Copy out word for word everything in the material below, from the line that contains "Task: Click the home icon in the sidebar" down to the line that contains "The height and width of the screenshot is (784, 1514).", leaving out the pictures.

— MATERIAL FOR THIS TASK —
▶

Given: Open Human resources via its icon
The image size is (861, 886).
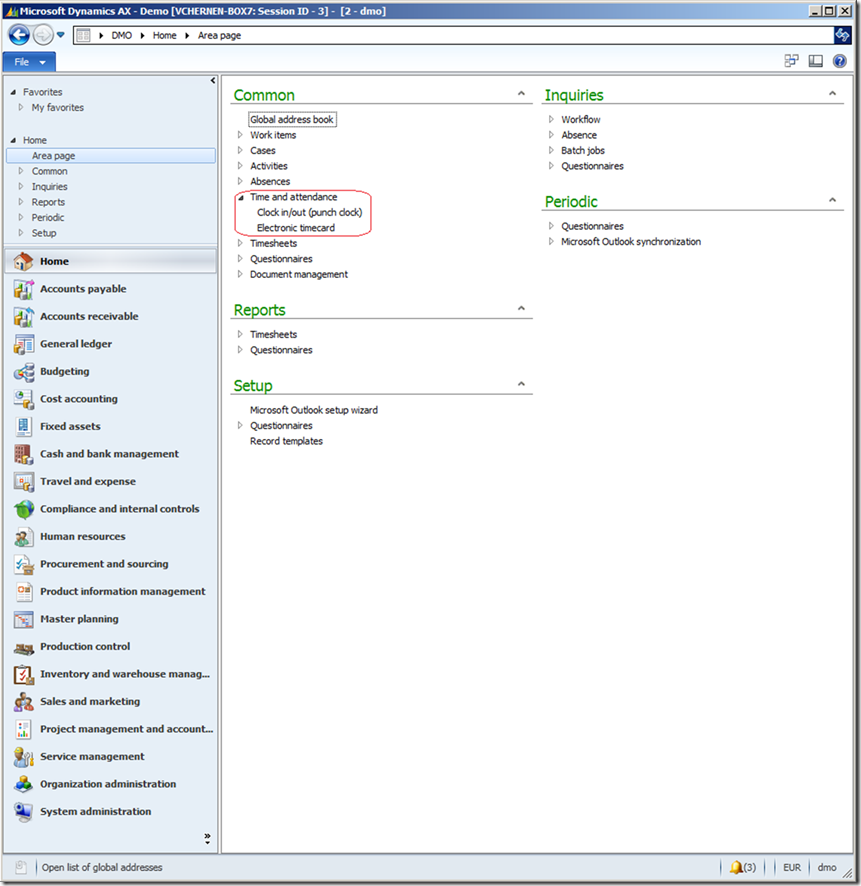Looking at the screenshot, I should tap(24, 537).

◀
▶

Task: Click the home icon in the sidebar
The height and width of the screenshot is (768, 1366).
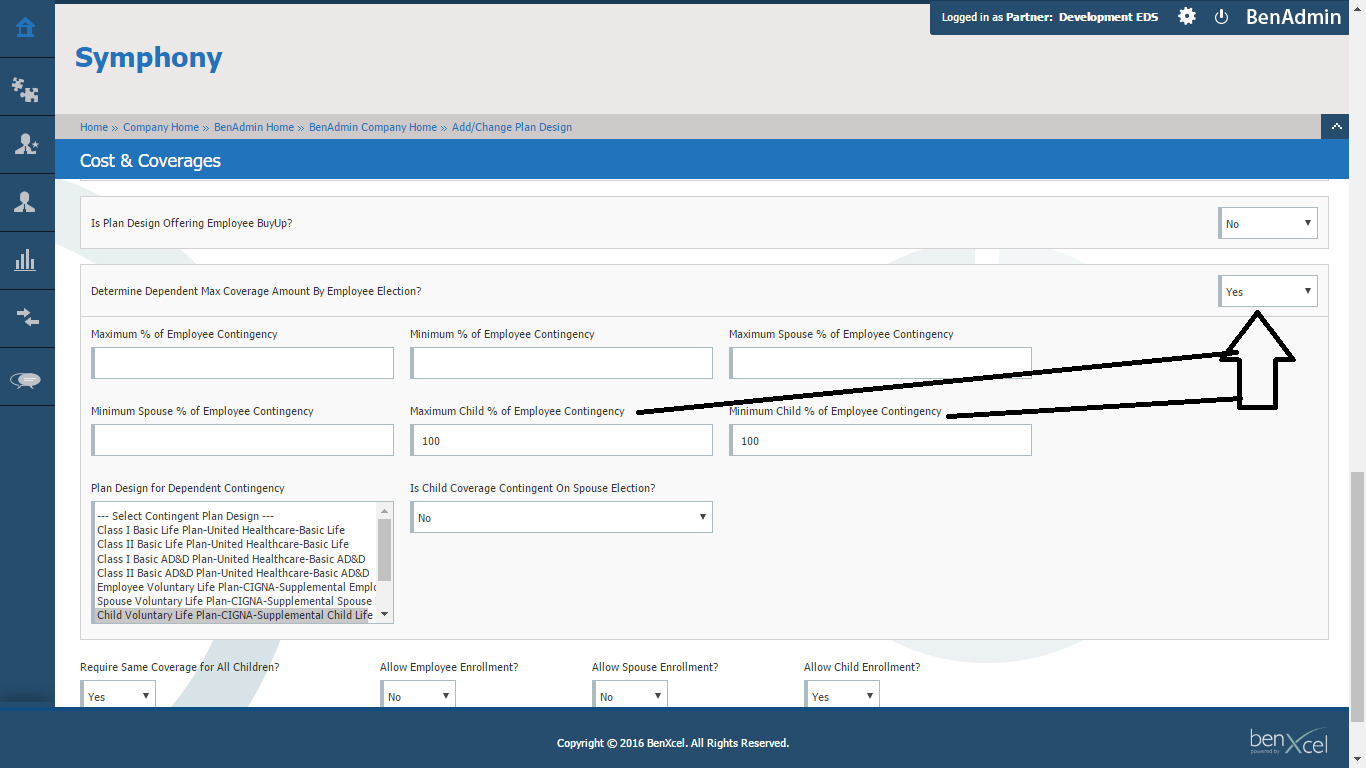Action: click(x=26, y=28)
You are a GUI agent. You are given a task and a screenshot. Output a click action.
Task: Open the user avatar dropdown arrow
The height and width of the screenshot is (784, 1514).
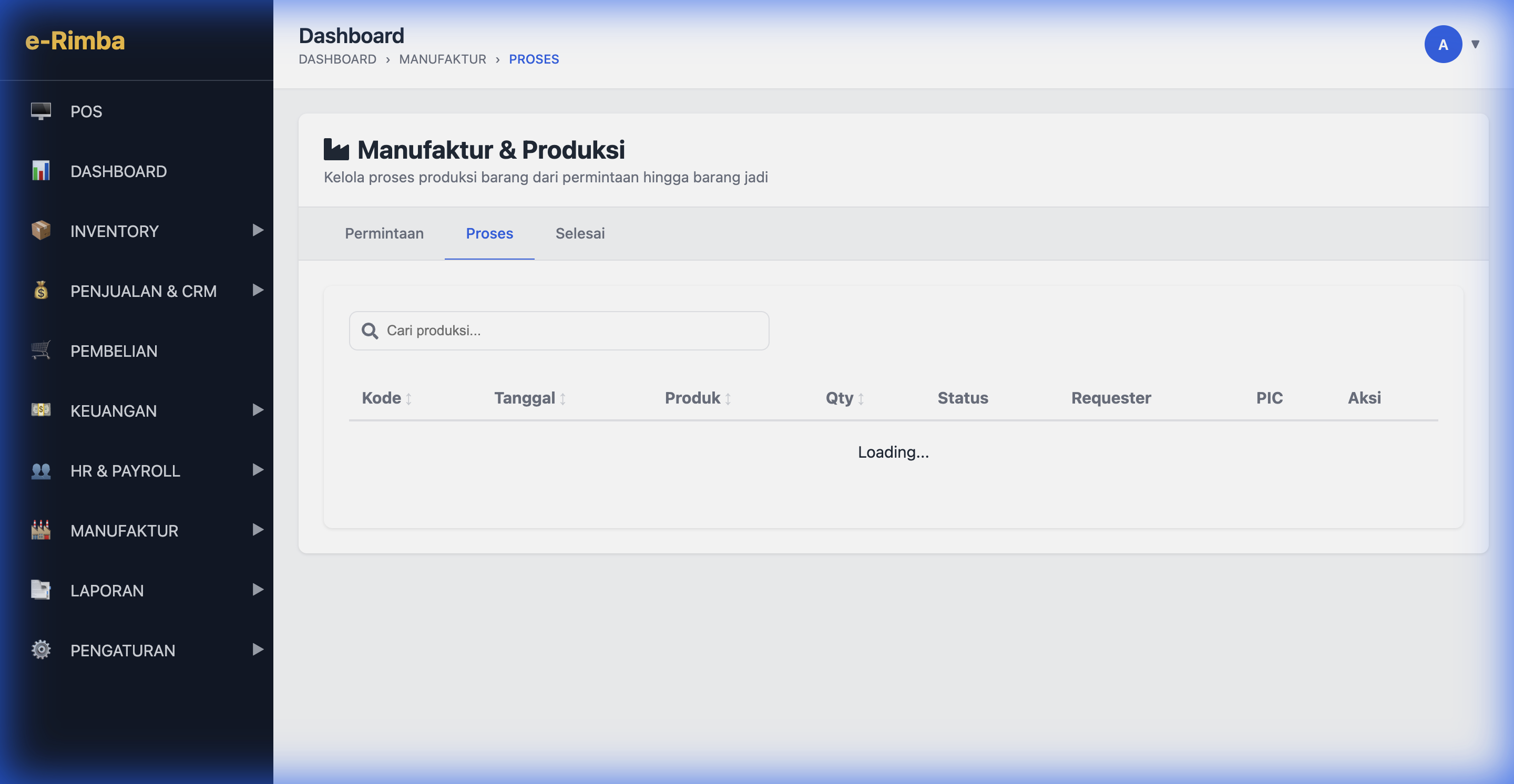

◀

— TASK ANSWER —
Task: Click the home icon in the sidebar
The height and width of the screenshot is (768, 1366).
Action: click(x=26, y=28)
You are a GUI agent. You are given a task and a screenshot. Output a click action.
Task: Open the user avatar dropdown arrow
The height and width of the screenshot is (784, 1514).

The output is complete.